- Regular exercise
- Eating a nutritious and varied diet
- Managing emotional stress.
A study published in ‘Neurology’ concluded that being active protects the brain against age-related changes. A decline in complex thinking and memory has been linked to brain shrinkage (atrophy). A study at the University of Edinburgh consisted of 600 people aged 70 years and over, their physical, mental and social habits were noted. 3 years later all the participants were scanned to assess age related changes (brain shrinkage and damage to white matter which is the brain’s communication system). Data showed brain shrinkage was visible in people who participated in the least amount of exercise, however mental and social exercises seemed to have no effect on brain size.
Other studies support the University of Edinburgh’s findings. Kirk I. Erickson, PhD of the University of Pittsburgh, found that adults aged 60 to 80 who walked 30 to 45 minutes, three days a week over a year increased the volume of their hippocampus (important for memory) by 2%.

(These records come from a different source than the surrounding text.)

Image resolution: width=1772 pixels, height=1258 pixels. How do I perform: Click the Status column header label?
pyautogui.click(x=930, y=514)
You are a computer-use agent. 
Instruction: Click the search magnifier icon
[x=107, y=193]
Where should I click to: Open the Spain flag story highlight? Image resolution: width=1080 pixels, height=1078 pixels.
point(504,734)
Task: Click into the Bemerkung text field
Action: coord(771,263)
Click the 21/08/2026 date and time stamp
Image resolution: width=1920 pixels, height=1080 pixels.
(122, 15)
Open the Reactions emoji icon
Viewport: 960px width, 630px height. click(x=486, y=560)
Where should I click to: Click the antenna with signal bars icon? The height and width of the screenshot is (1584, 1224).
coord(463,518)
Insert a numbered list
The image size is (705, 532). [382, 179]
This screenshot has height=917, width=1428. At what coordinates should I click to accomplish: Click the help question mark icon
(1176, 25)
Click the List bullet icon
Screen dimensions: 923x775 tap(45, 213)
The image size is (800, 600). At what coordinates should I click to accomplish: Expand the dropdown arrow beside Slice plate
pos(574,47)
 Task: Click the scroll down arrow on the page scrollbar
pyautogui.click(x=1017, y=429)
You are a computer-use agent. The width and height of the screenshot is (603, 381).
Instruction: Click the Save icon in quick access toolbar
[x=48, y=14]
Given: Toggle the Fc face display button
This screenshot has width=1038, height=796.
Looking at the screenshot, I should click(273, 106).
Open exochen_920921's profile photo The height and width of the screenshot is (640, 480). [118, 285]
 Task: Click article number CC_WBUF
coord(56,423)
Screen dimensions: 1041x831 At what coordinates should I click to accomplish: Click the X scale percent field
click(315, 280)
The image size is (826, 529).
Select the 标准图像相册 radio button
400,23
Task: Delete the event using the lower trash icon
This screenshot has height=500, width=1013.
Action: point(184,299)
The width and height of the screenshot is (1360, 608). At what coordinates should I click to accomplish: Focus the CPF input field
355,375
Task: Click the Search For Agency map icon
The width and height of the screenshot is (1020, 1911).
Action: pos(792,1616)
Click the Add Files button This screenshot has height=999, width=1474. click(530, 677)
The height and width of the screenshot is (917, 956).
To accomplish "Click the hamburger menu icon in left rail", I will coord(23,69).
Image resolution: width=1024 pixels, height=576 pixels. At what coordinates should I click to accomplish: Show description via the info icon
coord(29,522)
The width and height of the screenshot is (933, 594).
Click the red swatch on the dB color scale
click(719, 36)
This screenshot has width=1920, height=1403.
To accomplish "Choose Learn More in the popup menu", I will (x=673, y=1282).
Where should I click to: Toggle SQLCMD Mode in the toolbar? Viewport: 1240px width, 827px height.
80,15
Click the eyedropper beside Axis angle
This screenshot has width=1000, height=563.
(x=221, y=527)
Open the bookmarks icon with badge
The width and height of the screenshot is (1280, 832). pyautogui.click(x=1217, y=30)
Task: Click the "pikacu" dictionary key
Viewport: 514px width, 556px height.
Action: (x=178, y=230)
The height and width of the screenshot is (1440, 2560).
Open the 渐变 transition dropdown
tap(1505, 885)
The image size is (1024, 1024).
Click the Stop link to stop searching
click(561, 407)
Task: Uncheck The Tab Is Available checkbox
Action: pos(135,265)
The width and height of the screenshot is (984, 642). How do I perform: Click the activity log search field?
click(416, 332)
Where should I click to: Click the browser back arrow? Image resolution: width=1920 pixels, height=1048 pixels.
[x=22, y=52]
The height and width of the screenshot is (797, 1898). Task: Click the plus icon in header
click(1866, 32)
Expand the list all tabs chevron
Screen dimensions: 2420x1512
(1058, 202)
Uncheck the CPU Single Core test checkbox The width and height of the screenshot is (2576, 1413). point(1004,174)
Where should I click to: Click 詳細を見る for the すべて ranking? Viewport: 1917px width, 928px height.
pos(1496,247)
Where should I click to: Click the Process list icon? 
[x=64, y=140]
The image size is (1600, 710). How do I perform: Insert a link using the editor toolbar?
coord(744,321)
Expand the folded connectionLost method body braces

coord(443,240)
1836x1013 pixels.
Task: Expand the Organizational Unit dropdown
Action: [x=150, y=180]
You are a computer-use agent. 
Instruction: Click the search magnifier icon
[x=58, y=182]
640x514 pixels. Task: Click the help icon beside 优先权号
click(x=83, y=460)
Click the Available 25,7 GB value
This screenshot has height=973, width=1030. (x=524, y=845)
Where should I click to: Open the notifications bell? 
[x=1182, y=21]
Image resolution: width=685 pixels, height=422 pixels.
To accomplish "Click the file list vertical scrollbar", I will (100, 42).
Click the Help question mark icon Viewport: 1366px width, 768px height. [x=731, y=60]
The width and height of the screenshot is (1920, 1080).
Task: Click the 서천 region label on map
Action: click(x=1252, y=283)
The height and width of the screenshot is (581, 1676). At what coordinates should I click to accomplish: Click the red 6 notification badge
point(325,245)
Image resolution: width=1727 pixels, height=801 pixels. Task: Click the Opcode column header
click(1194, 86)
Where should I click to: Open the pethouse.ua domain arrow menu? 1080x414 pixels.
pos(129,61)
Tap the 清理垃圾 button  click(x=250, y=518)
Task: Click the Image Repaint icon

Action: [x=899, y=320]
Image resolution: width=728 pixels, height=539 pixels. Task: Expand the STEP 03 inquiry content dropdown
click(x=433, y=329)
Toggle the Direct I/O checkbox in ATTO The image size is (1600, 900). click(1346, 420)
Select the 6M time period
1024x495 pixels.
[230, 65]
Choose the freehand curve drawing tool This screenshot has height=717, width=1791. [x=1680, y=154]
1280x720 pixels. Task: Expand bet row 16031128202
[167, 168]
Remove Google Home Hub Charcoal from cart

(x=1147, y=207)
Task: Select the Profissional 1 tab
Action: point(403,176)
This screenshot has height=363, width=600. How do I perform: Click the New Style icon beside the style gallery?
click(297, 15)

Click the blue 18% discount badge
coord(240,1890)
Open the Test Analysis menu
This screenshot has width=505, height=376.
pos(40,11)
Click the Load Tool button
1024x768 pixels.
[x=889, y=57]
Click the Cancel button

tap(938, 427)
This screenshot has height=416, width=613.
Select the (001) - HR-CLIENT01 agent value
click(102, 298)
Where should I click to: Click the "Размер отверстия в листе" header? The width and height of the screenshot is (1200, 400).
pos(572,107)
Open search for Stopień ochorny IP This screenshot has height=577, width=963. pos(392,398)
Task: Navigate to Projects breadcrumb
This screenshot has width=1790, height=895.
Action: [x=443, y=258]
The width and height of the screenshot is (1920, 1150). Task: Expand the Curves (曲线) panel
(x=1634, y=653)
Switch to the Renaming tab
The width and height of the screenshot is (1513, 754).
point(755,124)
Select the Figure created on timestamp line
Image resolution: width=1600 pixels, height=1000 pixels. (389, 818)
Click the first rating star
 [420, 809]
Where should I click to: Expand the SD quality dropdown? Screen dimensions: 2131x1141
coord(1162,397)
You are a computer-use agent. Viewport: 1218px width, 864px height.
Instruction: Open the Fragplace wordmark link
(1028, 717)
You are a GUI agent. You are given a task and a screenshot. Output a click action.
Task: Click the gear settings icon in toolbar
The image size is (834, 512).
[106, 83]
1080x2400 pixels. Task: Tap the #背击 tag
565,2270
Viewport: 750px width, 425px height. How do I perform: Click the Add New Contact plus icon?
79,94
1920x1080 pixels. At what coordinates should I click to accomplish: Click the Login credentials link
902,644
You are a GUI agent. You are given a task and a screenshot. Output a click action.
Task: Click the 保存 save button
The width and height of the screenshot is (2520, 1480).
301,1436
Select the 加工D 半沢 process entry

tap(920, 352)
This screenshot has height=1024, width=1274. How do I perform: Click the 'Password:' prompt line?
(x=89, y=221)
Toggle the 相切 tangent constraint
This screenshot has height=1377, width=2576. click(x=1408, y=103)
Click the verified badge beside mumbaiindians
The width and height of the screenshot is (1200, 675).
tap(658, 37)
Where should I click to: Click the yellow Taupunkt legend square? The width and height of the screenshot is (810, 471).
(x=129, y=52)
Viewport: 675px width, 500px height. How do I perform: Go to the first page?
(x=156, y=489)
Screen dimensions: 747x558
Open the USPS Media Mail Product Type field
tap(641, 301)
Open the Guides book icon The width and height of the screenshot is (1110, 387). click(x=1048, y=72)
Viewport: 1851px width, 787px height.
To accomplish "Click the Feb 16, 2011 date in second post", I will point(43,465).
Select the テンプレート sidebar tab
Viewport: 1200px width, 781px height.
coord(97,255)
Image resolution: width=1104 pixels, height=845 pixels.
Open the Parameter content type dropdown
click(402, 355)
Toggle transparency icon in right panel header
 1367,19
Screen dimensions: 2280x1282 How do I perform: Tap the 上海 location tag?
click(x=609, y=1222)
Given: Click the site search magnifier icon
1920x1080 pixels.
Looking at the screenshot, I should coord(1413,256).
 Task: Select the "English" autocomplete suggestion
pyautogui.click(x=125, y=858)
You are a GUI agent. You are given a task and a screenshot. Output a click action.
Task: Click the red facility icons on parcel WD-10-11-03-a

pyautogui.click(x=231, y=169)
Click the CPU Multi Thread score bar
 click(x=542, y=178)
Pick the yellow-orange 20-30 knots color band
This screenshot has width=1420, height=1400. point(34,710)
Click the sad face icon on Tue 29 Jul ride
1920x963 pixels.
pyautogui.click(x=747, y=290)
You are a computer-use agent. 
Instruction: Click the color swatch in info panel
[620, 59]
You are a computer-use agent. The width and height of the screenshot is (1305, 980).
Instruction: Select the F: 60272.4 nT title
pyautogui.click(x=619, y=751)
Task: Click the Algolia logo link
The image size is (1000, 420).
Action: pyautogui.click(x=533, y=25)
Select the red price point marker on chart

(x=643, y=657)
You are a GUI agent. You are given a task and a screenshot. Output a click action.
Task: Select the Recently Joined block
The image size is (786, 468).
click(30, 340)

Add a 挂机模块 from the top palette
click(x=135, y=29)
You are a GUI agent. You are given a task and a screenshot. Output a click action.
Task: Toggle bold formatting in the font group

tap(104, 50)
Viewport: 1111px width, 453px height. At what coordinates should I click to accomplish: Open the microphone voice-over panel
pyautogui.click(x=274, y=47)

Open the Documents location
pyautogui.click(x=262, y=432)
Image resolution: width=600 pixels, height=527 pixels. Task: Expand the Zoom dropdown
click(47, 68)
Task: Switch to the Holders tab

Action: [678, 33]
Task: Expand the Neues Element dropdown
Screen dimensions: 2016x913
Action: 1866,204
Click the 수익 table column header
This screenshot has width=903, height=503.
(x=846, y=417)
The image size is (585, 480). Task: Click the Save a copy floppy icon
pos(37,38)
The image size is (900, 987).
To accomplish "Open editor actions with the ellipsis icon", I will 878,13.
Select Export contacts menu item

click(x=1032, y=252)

Exercise also protects the brain from stress, as exercising releases feel good hormones such as serotonin, dopamine and norpinephrine which boost neurotransmitters and reduce the effect of stress hormones such as cortisol. Being active encourages the formation of new brain cells (neurogenesis). Ageing naturally causes the brain to produce fewer brain cells resulting in slow brain function. Physical exercise also regulates the production of brain chemicals and growth factors, such as BDNF which is essential for maintaining memory, task performance and general cognitive function. Additionally exercising increases insulin sensitivity which could help you make healthier food choices. According to studies, the likelihood of developing Alzheimer’s disease is almost quadrupled for people who are less active, compared to their peers.
Physical exercise is so important to your general health, and with the threat of Dementia in today’s world, why would you not exercise?